REQUIREMENT
Write out exactly the lines between the line containing "Open the GW企画第2弾 banner link" and the end of the records, counting both ends, and leave out all pictures.

(Stored records)
"""
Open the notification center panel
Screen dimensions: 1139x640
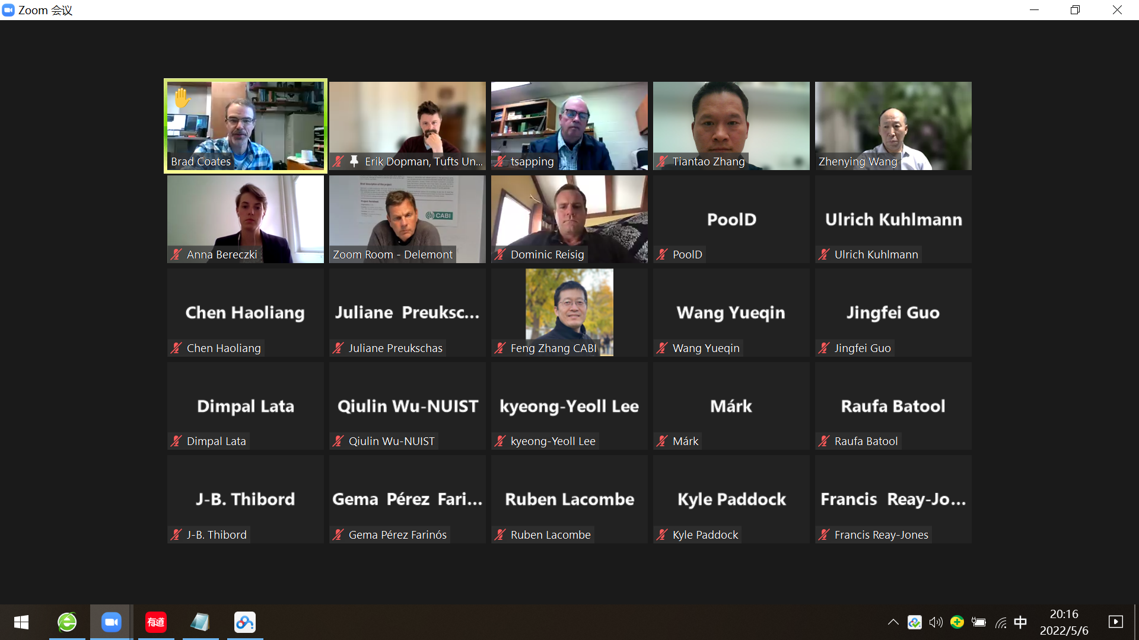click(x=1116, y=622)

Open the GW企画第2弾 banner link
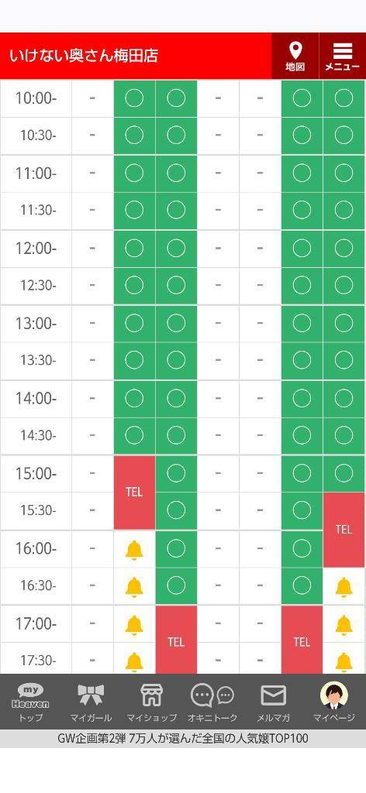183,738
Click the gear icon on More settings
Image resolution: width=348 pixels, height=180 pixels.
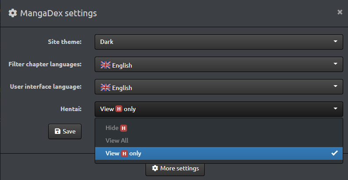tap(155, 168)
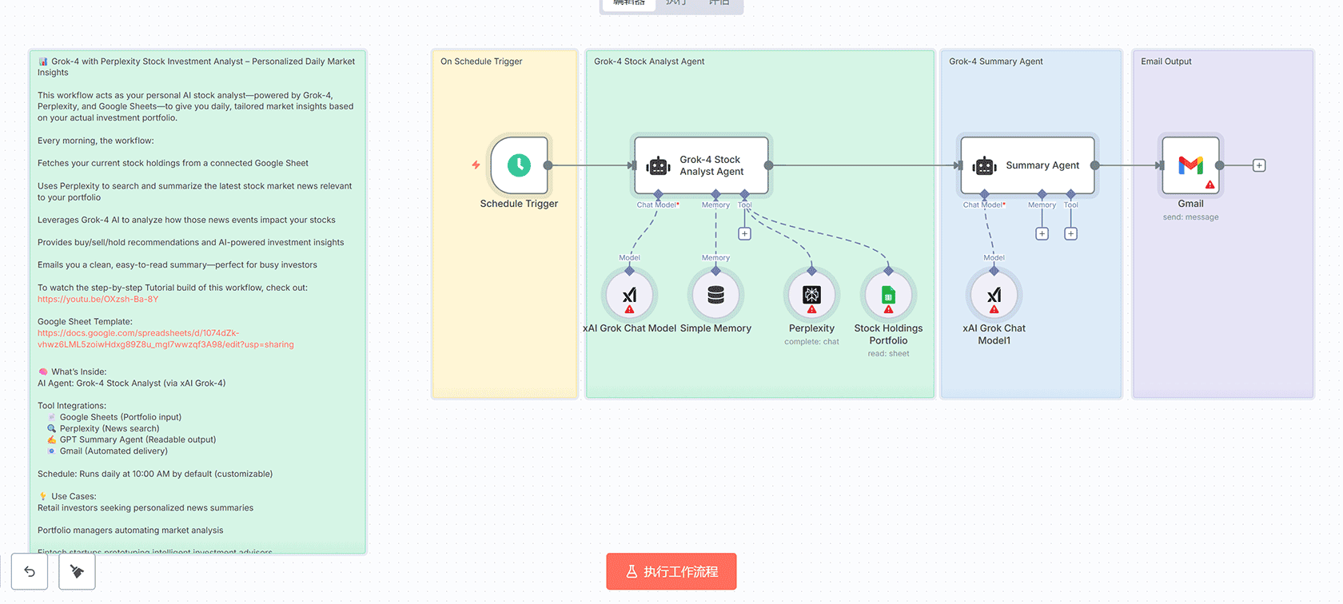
"""
YOUR RESPONSE
Open the GW企画第2弾 banner link
183,738
Click the gear icon on More settings
Image resolution: width=348 pixels, height=180 pixels.
tap(155, 168)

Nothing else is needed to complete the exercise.